▸ Work required
In the hike report below, besides the landmark tree, what now marks the start of the Firewarden's Trail?

▸ Text excerpt
......

Saturday, October 18, 2014

Hale and Waumbek Before the Rain - Oct. 4, 2014

Route: North Twin Trail, Firewarden's Trail
Peaks: Mount Hale (4054', NH4K)
Mileage: 7 miles
Elevation Gain: 2300ft
Book Time: 4hr 40min (actual 2hr 45min)

The weather was calling for afternoon rain starting around 3:30PM and becoming rather heavy at times, so I chose 2 peaks that I hadn't visited in 2014 (I'm closing in on my 3rd straight year doing a full round of the New Hampshire 4000-Footers), and ones that also offered minimal views and wouldn't be difficult if I did get caught in the rain. First off was Mount Hale, which I did yet again via the officially abandoned (since the 1960s I believe) Firewarden's Trail off of the North Twin Trail. I hadn't hiked this trail with leaves on the ground, which would be the case this weekend, but having been on it 3 times before, I expected little trouble following it, and this indeed turned out to be the case. Knowing the rain was coming and I was really hoping to do two hikes today without getting totally soaked, I got started a little earlier than normal and also tried to keep a quick pace going.

The Firewarden's Trail is a great trail for making good pace, even though it is about 2 miles longer round-trip than doing the Hale Brook Trail, it has moderate grades overall and easy footing. Heading down the North Twin Trail and then the herd path that bypasses the first 2 river crossings, I made the small brook crossing (easy with the low water levels) and soon made the turn up the bank on the start of the Firewarden's Trail. The landmark tree is still there, but others have marked the start of the old trail with a cairn and a few logs, making finding the start (which is really the only trick to this trail) trivial. Of course, anyone unfamiliar with the area but trying to use the herd path to get to the Twins might get misled and follow this and end up on Mount Hale instead!

The leaf-carpeted North Twin Trail. I love fall hiking!

Fall is here

Easy brook crossing on the way to the Firewarden's Trail

For the moment, finding the start of the Firewarden's Trail is easy. I wouldn't expect these markers to remain, however.

I powered up the mountain through the various switchbacks, enjoying the remnants of the fall foliage. As every other time I've been on this trail, it was extremely easy to follow and in better shape than a lot of maintained trails in the White Mountains! It looked like the previous weekend was probably the best leaf-peeping weekend in this area, as all of the hardwoods had already shed most of their leaves, and the remaining leaves were browning up. The birch glades, however, were still very nice-looking. Near the summit I ended up in a cloud and got drizzled on a little bit. With no summit views and a bit of a cold wind up top, I stopped only long enough for a few pictures and a quick snack before high-tailing it back to the car, kicking my way through the leaves for much of the time (I love swishing through the leaves). On the way down, the sun peeked out a few times here and there, giving me hope for the afternoon hike. I only saw a couple of hikers on this hike, all on the North Twin Trail and most as I was heading out. Hopefully they didn't get too wet later in the day! My total time on this 7-mile hike was an impressive (for me at least) 2hr 45minutes!

......

▸ Given information
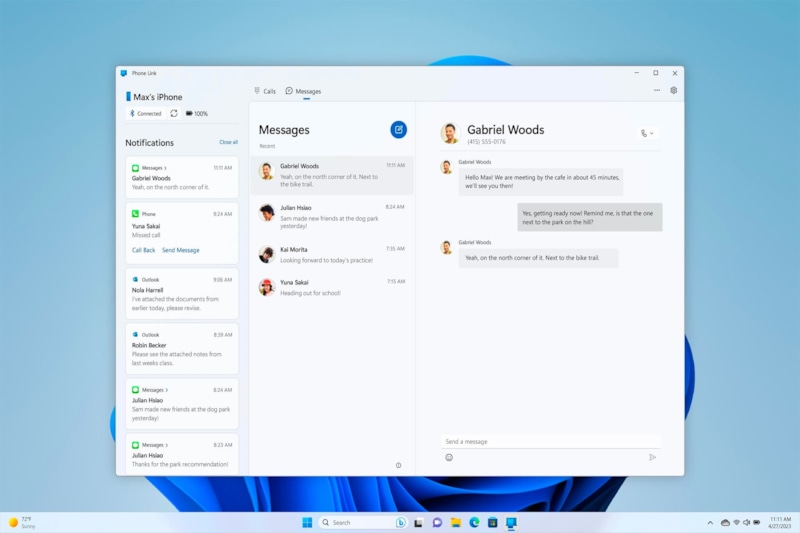
Task: Expand the call options dropdown
Action: click(647, 133)
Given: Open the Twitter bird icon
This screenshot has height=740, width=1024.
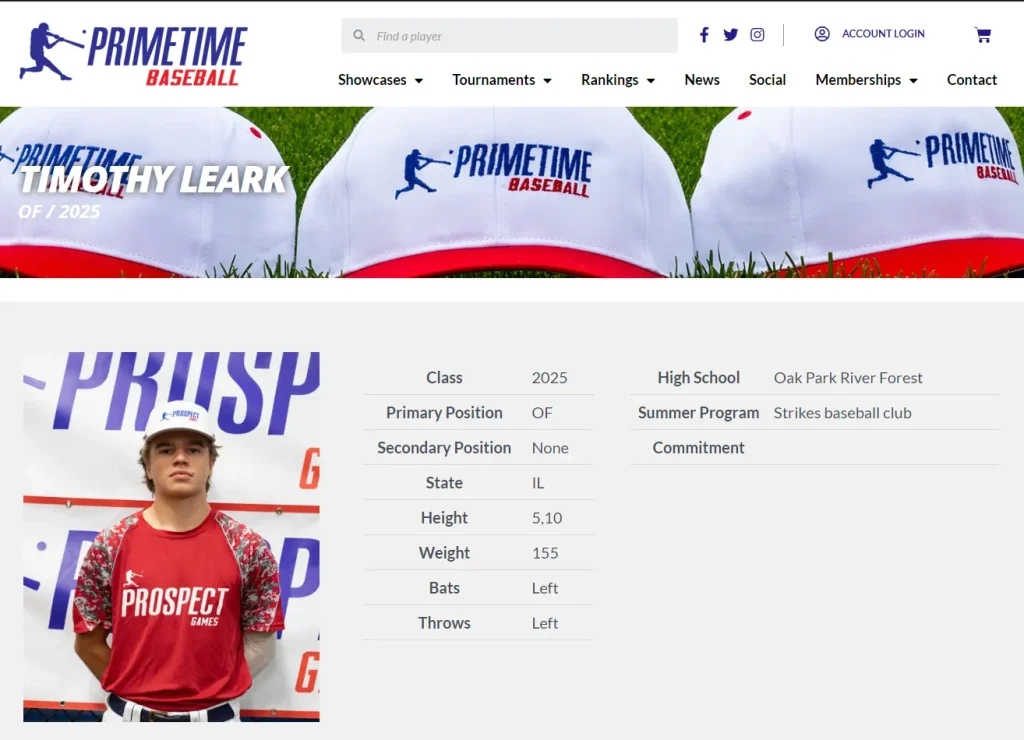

......

▸ Exercise response
A cairn and a few logs.